为避免后面出现的一些混乱，我们先澄清一些概念。
第一个问题，当我们想配置pgpool-II的parallel mode时，我们是否可以开启replication/load balancing/master-slave模式呢？先不忙着回答，我们先看看pgpool-II的manual和tutorial。根据Parallel Mode节：
This mode activates parallel execution of queries. Tables can be split, and data distributed to each node. Moreover, the replication and the load balancingfeatures can be used at the same time. In parallel mode, replication_mode and load_balance_mode are set to true in pgpool.conf, master_slave is set to false, and parallel_mode is set to true.
我们知道，我们可以同时设定：parallel_mode, replication_mode, load_balance_mode为true，而 master_slave只能为false。
再说说replication_mode，该模式是指一个SQL语句例如create table...语句同时由pgpool发给多个后面的数据库节点。那具体到一个表，是否可以同时设定为partitioned, replicated呢？根据3. Your First Parallel Query：
Data within the different range is stored in two or more data base nodes in a parallel Query. This is called a partitioning. Moreover you could replicate some of tables among database nodes evenin the parallel query mode.
我们知道在parallel mode下是可以replicate某些表的（注意，没说是partioned表），我们又根据3.1. Configuring Parallel Query：
Attention: The replication is not done for the table that does the partitioningthough a parallel Query and the replication can be made effective at the same time.Attention: You can have both partitioned tables and replicatedtables. However a table cannot be a partioned and replicated one atthe same time.
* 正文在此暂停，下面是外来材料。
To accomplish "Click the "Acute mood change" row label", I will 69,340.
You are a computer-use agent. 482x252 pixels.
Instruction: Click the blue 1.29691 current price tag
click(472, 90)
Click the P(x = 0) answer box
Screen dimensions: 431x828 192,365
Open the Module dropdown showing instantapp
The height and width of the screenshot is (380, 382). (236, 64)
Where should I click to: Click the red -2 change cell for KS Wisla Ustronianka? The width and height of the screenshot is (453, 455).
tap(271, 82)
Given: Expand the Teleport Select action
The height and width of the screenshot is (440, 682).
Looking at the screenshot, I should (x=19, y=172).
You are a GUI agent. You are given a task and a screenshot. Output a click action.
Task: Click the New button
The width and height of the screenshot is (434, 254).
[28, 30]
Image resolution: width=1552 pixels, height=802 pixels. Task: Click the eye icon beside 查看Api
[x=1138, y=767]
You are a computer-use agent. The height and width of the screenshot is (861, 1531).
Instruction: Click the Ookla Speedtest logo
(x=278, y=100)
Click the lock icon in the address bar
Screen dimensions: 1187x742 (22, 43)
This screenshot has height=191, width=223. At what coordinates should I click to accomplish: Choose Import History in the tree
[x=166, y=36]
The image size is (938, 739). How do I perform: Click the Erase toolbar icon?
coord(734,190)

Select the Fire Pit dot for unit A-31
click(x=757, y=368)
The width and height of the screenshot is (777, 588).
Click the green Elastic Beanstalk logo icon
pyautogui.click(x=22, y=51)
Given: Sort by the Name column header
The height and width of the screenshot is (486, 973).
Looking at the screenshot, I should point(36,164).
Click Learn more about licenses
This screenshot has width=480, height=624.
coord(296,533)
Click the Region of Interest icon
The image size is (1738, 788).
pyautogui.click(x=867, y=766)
Because the data structure of partioned tables andreplicated tables are different, "bench_replication" database createdin section "2.
知道一个表不能同时是partioned又是replicated，因为二者的数据结构不同。那接下来我们又提出第2个问题，当我们想使用
createdb mydb --port=9999;
psql -p 9999 mydb;
mydb=# create table foo();
创建一个将来可以partioned表时，该DDL语句在所有的数据库节点上将执行吗(因为我们不想一个个单独在每个后端的数据库上建该表吧)？我们来做个简单的实验来看看，假定我们已经设置了parallel_mode, replication_mode, load_balance_mode为true， master_slave为false，当然还有一些别的设置：然后执行：
psql -p 9999 mydb;
mydb=# create table foo(a int);
在每个节点（我们共有2个后端的数据库节点）上的结果是什么呢？结果发现pgpool将会在每个数据库节点上创建该表（表名相同，此处不再列出结果）。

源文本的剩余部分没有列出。